■ What the task requires: The answer is to consist only of an exact retyping of the lines from the one containing "Task: Open the Smartphone-View camera tile" to the end of the entries, without pictures.

Start of Available records

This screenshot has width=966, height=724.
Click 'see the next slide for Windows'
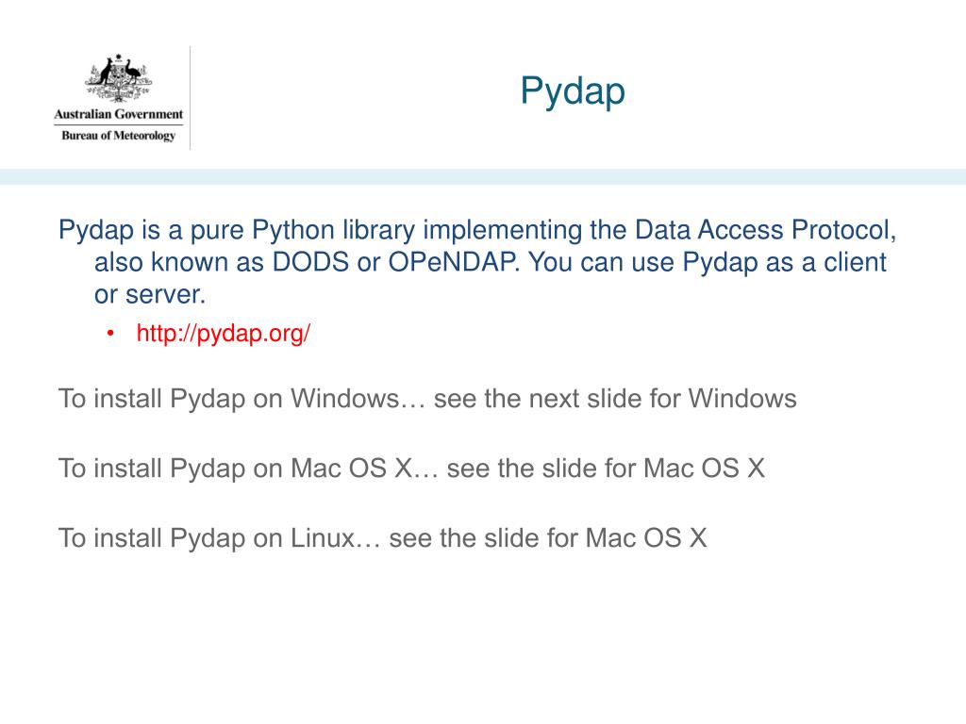point(615,399)
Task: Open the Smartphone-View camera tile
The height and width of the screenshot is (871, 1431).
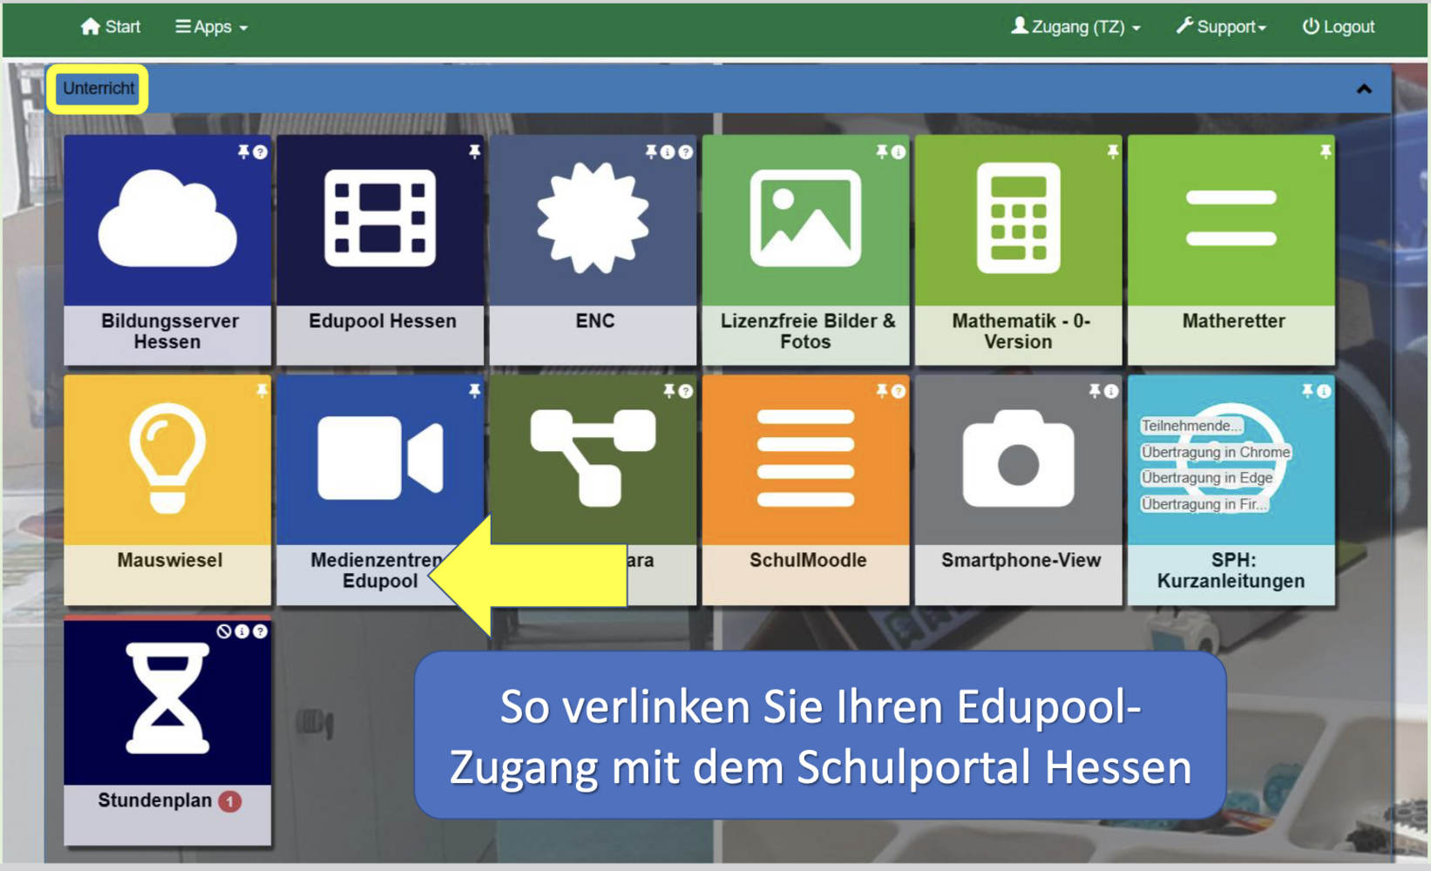Action: click(x=1018, y=462)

End of Available records

■ Your solution:
Task: Open the Smartphone-View camera tile
The height and width of the screenshot is (871, 1431).
Action: click(x=1018, y=462)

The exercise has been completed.